Discarica Pompiod, il Comitato chiede di non rinnovare l’autorizzazione

Il Comitato chiede agli amministratori locali di farsi portavoce con la Regione di tale richiesta ma anche di chiedere "modifiche sostanziali alla bozza del nuovo Piano regionale di gestione dei rifiuti della Valle d'Aosta inserendo idonee e rassicuranti distanze da abitazioni".
Immagine di archivio - Discarica di Pompiod
Ambiente

Il Comitato Discarica Scura Pompiod si rivolge agli amministratori dei comuni di Aymavilles e Jovençan chiedendo loro di adoperarsi “con coraggio, determinazione e senza alcun timore reverenziale” per “richiedere con fermezza all’amministrazione regionale di non rinnovare l’autorizzazione all’esercizio della discarica”. 

Inoltre vengono chieste “modifiche sostanziali alla bozza del nuovo Piano regionale di gestione dei rifiuti della Valle d’Aosta inserendo idonee e rassicuranti distanze da abitazioni e siti sensibili, non solo per le discariche, ma anche per gli impianti di trattamento e/o recupero, di raggruppamento e di deposito di rifiuti”.
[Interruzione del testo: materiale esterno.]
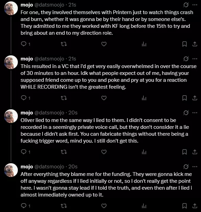Like the tweet about working with KF
The image size is (201, 212).
coord(104,44)
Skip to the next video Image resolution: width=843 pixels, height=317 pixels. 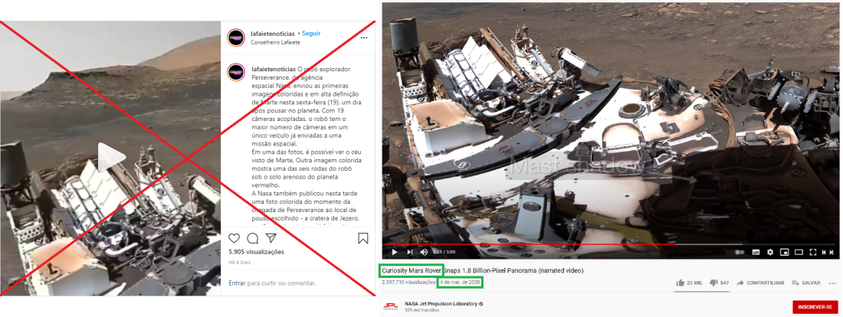click(410, 252)
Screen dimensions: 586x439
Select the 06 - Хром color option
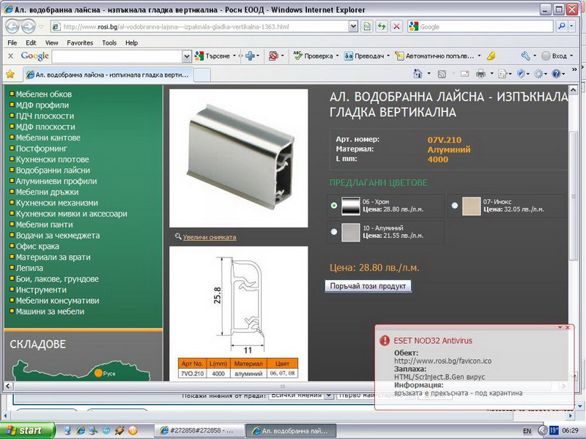335,206
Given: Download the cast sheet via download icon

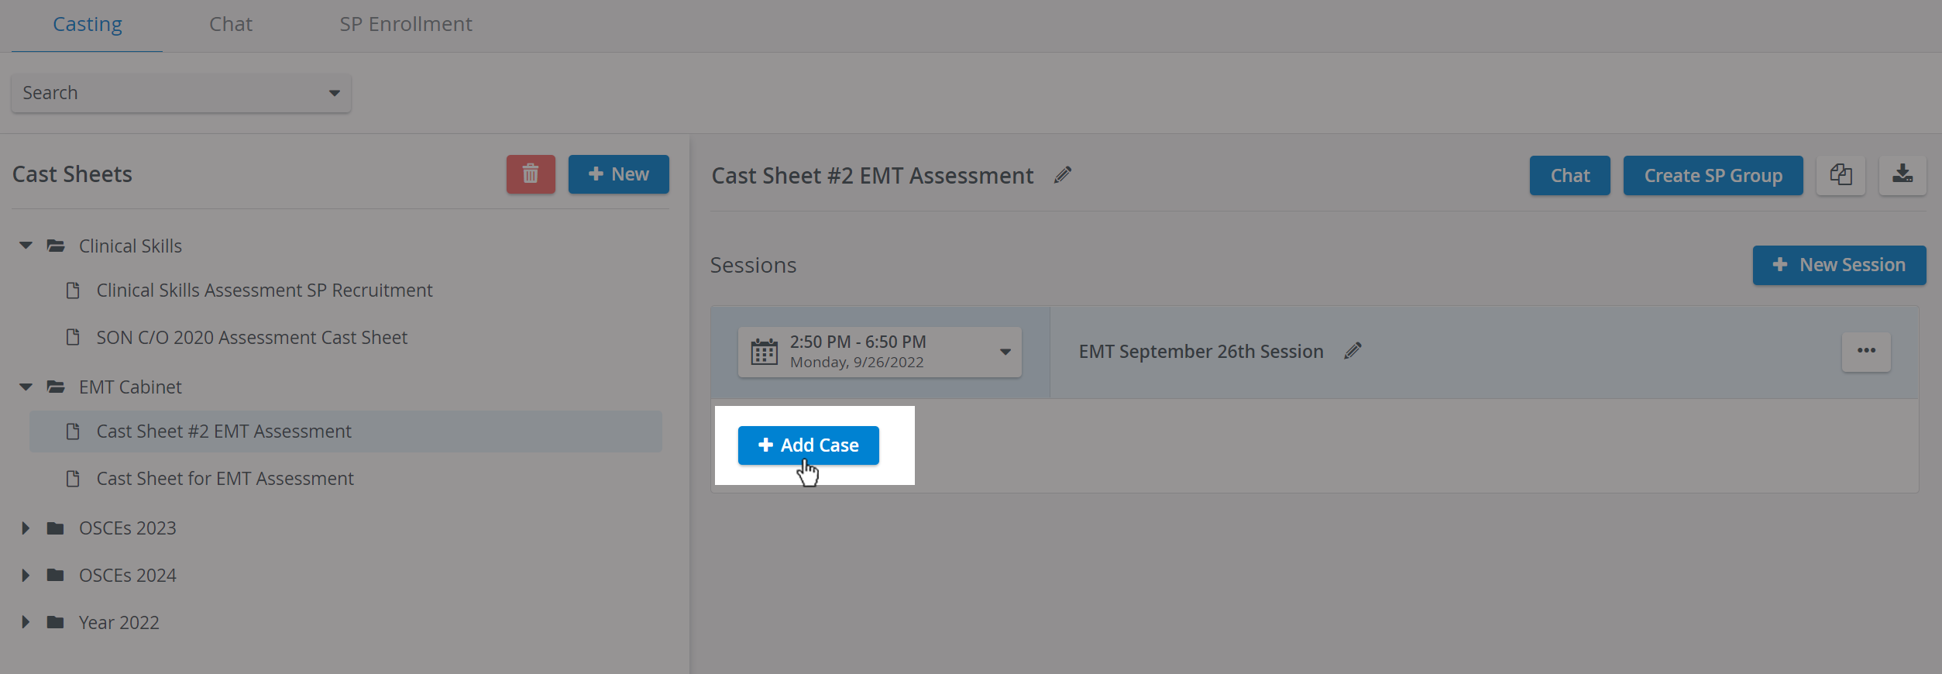Looking at the screenshot, I should pos(1902,175).
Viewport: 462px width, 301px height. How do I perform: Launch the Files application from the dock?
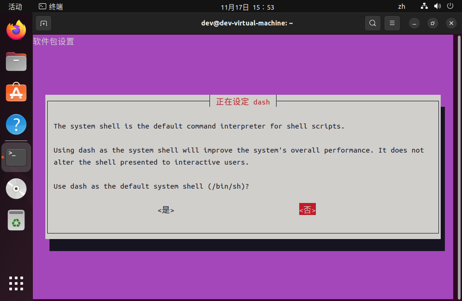point(16,61)
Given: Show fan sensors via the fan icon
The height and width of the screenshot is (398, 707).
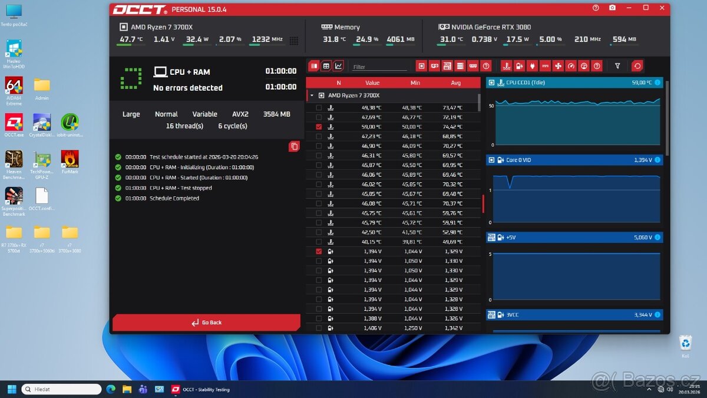Looking at the screenshot, I should pos(558,65).

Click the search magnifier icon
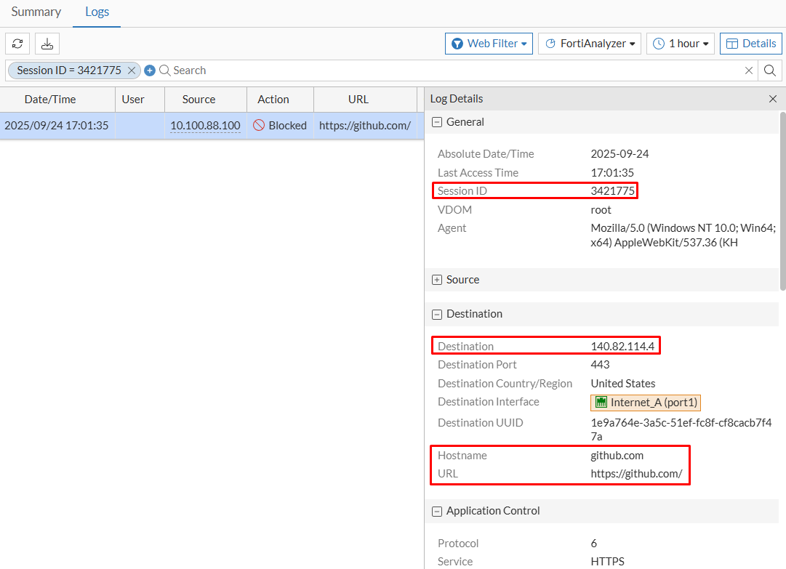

Secondo il Comitato Discarica sicura di Pompiod “se il nuovo piano regionale di gestione dei rifiuti dovesse essere approvato senza l’introduzione delle modifiche sopra prospettate, a garanzia della salute, del mantenimento della qualità della vita e del diritto ad un patrimonio ambientale integro, i rifiuti che, dopo due anni di denunce da parte di questo Comitato, sono stati contestati dalla Procura, potrebbero arrivare nuovamente a Pompiod, magari oggetto di trattamento e/o recupero in un impianto di nuova o rinnovata concessione”.

L’invito alla popolazione è a leggere con attenzione il piano regionale di gestione dei rifiuti della Valle d’Aosta e a presentare  presentazione osservazioni entro i termini fissati dalla Regione.